So which is more egregious -- several violent incidents or a legal diet supplement. The NCAA, apparently, thinks it's the diet supplement. Well, how about gambling?
Scott Milanovich, a starting quarterback at Maryland back in the '90s, was suspended for eight games initially after he was found to be betting on college sports events -- less than was Thompson. But he appealed, and the Eligibility Committee reduced it to four games.
Well hell, that sounds about right -- four games for gambling and a year for Dexatrim.
Let's talk cold, hard cash.
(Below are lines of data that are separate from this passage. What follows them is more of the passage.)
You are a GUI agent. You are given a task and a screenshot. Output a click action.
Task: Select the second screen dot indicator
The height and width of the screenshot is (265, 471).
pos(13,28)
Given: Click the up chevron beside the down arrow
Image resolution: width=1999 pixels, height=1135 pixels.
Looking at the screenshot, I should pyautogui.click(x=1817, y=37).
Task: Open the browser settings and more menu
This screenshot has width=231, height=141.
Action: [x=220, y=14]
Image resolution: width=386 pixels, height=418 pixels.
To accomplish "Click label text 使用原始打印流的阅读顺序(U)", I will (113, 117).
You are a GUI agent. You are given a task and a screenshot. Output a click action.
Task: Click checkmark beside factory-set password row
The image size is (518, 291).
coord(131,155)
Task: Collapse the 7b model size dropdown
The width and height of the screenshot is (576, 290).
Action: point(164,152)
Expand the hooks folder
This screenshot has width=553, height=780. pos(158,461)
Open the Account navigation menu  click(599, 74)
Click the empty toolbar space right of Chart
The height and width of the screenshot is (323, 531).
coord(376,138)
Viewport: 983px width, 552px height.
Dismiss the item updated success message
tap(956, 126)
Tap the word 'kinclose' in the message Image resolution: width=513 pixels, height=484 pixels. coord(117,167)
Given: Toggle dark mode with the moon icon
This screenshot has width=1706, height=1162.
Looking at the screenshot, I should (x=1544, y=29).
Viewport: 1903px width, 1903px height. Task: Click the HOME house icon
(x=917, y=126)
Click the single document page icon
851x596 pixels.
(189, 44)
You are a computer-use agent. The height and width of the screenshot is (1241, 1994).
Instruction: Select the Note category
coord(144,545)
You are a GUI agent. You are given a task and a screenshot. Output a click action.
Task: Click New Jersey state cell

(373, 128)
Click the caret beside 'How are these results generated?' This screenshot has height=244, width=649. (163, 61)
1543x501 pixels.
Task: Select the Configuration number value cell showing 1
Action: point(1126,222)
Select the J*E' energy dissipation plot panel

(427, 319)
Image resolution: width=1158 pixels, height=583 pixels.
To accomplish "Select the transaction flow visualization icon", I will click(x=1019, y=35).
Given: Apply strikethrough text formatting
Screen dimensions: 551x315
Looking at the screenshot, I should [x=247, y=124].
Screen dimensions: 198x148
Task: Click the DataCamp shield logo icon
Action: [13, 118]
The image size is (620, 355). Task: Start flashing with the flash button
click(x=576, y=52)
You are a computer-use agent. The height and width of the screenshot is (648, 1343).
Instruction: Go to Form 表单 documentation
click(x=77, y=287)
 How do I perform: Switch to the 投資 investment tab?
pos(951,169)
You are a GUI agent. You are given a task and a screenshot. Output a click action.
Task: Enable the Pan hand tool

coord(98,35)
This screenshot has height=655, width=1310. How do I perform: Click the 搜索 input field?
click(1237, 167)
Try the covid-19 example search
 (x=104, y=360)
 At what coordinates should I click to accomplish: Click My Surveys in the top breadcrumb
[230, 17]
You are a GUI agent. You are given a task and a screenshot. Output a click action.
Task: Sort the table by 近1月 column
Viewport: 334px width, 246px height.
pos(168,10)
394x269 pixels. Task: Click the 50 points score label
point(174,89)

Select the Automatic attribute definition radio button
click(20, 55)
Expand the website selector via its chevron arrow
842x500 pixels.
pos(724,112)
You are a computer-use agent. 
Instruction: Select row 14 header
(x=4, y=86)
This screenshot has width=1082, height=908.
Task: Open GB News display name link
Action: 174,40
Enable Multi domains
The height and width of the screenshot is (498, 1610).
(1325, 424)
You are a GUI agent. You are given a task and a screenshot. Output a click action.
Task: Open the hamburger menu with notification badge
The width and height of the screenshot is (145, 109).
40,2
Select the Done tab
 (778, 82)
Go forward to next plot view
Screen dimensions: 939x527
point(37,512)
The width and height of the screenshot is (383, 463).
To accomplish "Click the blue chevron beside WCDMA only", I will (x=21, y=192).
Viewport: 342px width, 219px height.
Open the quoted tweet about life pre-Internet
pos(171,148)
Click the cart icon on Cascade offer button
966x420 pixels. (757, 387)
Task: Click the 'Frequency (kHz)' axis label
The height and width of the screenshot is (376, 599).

The NCAA reinstatement staff restored the eligibility of then USC wide receiver Dwayne Jarrett after he was found to have received benefits totaling $18,001. He received no game suspension. Although the benefit was $18,001, the NCAA asked him to only pay back $5,352 to a charity of his choosing.
THOMPSON HAD A great spring session, and the senior would likely be the opening day starter against Stanford at one of the tackle spots were it not for the suspension.
According to a 2001 survey conducted by the NCAA, nearly 60 percent of college student-athletes said they used nutritional supplements that might have contained a banned substance. Sixty percent. But if any ever are selected, and if they test positive, it behooves them to be tested by their university or conference, that's for sure. Either that or hope it's a different type of act altogether, like an illegal benefit totaling thousands of dollars, assault charges or gambling.
Anything, anything but a diet supplement for goodness sakes. Because that's really bad.